Os valores dos itens Ansiedade e Depressão do FIQ melhoraram durante o tratamento, mas no grupo B, o efeito da terapia é mais forte e mais precoce do que no grupo A.
Os efeitos adversos notificados com mais frequência foram azia, náuseas, astenia, fraqueza, sudação, pseudo-tonturas, sonolência, especialmente durante as primeiras 2-3 semanas de tratamento. Todos os sintomas foram igualmente relatados como episódicos, não exigindo a suspensão do tratamento, por ambos os grupos de pacientes. Em 5 casos, a azia sugeriu a adição de um inibidor da bomba de prótons (omeprazol, comprimidos de 20 mg) ao protocolo de tratamento por 2 semanas, o que resultou na solução do distúrbio.
Apenas 29 pacientes (63,0%) completaram o protocolo de exercício físico prescrito: definiram o exercício físico como útil e 9 deles relataram ter gostado “de forma consistente”. Por outro lado, 8 desses pacientes tiveram que abandonar o exercício após algum tempo (9-12 dias, em média), principalmente pela dificuldade em seguir o protocolo diário. Por fim, 12 pacientes relataram dificuldade significativa em praticar exercícios físicos por muito tempo.
Os pacientes que completaram o programa de exercício físico prescrito no grupo B foram 79,1%.

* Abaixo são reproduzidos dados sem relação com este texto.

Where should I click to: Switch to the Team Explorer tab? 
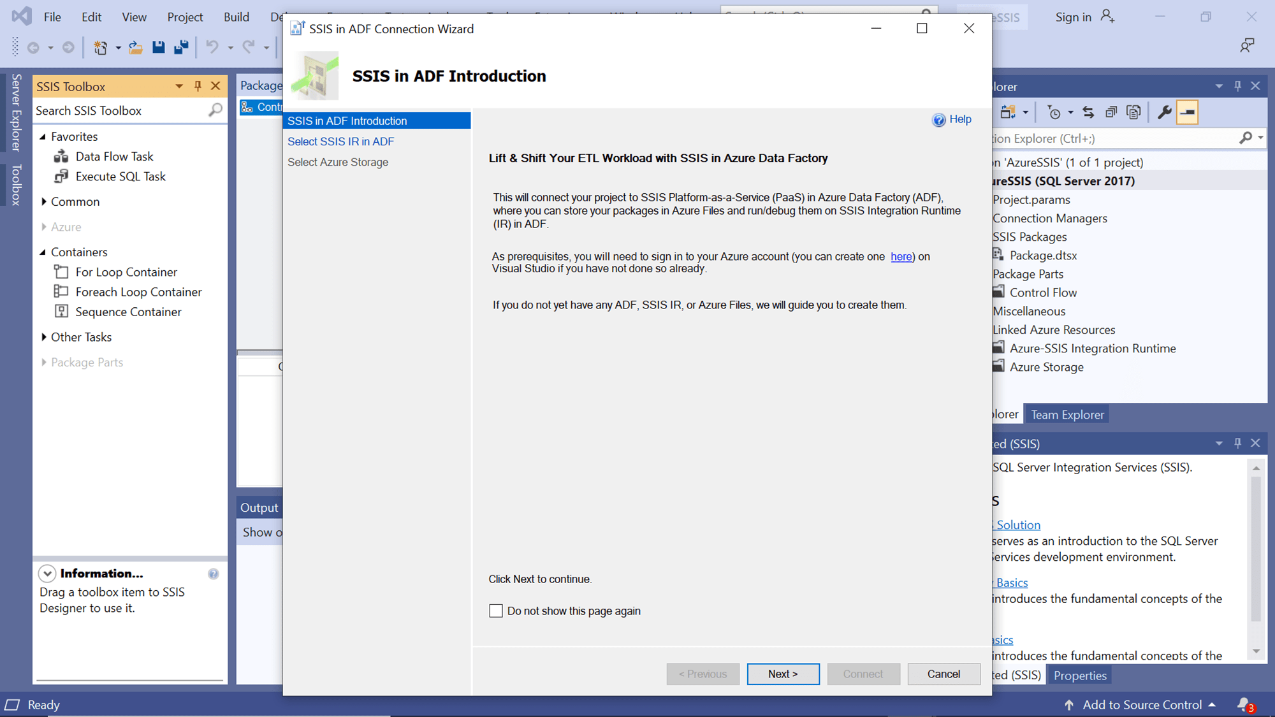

Os pacientes do Grupo B foram submetidos a um Teste de Índice de Satisfação, que mostrou uma avaliação positiva do planejamento do curso (71,3%), da metodologia (74,6%), da competência e disponibilidade dos tutores (83,5%) e dos benefícios (77,4 %) de uma compreensão mais próxima da doença.
Discussão
Neste trabalho, mostramos que uma abordagem terapêutica combinada farmacológica e educacional pode ser uma ferramenta útil para o manejo da Síndrome de Fibromialgia Primária (SFP).

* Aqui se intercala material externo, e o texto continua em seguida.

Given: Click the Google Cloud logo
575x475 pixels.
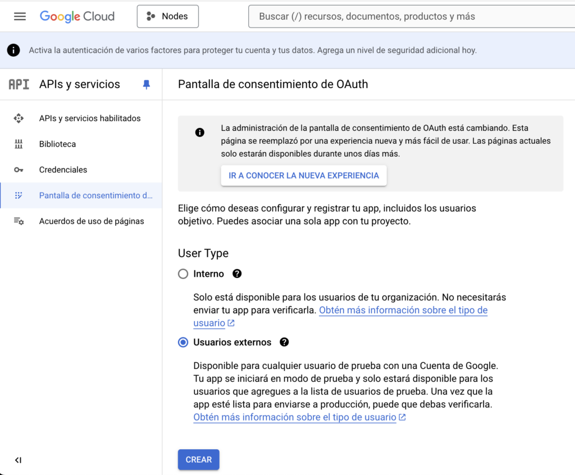Looking at the screenshot, I should tap(77, 16).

A associação de uma abordagem não farmacológica (Modelo Cognitivo-Comportamental) ao tratamento farmacológico tem sido escolhida por diversos motivos:
- A pouca eficácia comprovada dos tratamentos medicamentosos até então utilizados.
- Nossa experiência anterior positiva de enxaqueca, patologia relacionada a um defeito do neurotransmissor serotonina; e, sobretudo.

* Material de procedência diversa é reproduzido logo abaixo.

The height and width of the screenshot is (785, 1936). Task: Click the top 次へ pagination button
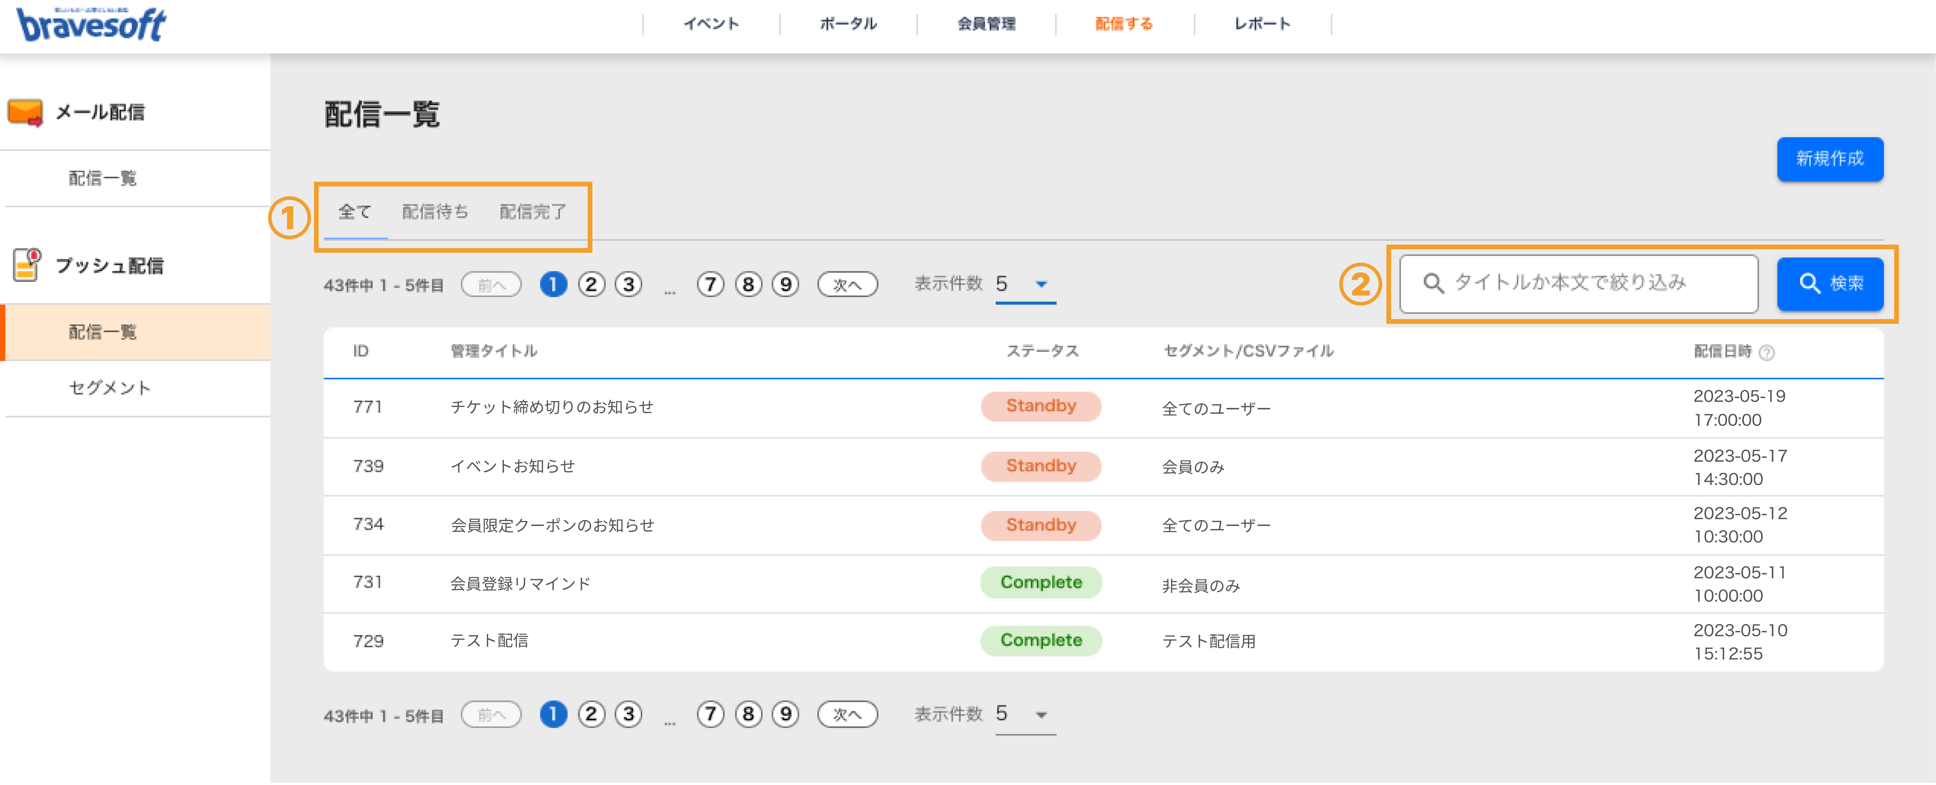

- O importante papel reconhecido aos fatores psicoafetivos e psicossociais na fisiopatologia da síndrome da fibromialgia.
Na verdade, um dos pressupostos fisiopatológicos mais recentes e mais acreditados é que a SFP está classificada dentro do grupo de “Síndrome de Sensibilidade Central”, que inclui, além da Enxaqueca, outras patologias comumente consideradas “funcionais” como Síndrome do Cólon Irritável, Cefaleia Tensional, Desordens Temporomandibulares, Síndrome da Dor Miofascial, Síndrome de Estresse Pós-Traumático, Síndrome Pré-Mestrual, Síndrome Vulvodínia/Vestibulite Vulvar, Síndrome Uretral Feminina, todos eles expressões da expansão do campo receptivo (dor além da área de suprimento nervoso periférico), descarga eletrofisiológico prolongada e uma qualidade desagradável da dor pós-estímulo (ardor, latejante, formigamento ou dormência).46Yunus MB. Editorial review: an update on central sensitivity syndromes and the issues of nosology and psychobiology. Curr Rheumatol Rev. 2015; 11: 70-85.
Nossos dados, mesmo que limitados pelo número relativamente pequeno de pacientes, podem, no entanto, destacar alguns poucos aspectos interessantes.
Especialmente, o número considerável de pacientes que, por diversos motivos, abandonaram nosso estudo (35,2%) aponta claramente para uma desconfiança no sistema médico. Isso se deve ao número de especialistas envolvidos, os diagnósticos discordantes, as somas consideráveis investidas/desinvestidas em drogas muitas vezes superestimadas em eficácia mas não apoiadas por nenhuma evidência científica, a apreensão do paciente sobre ser afetado por uma doença “misteriosa” ou não identificável, e o medo dele de vir a ser “culpado” e “mal compreendido” pelo seu médico ou por membros da família (ambos os quais podem ser “acalmados” por testes com resultados negativos ou inconclusivos, como nas chamadas doenças “funcionais”, mas que em nada amenizam os sintomas do paciente).
Conclusão
Uma abordagem combinada terapêutica, farmacológica e educacional pode ser uma ferramenta útil para o manejo de uma doença complexa e altamente debilitante (especialmente em um nível pessoal, familiar e social), como a Síndrome de Fibromialgia Primária.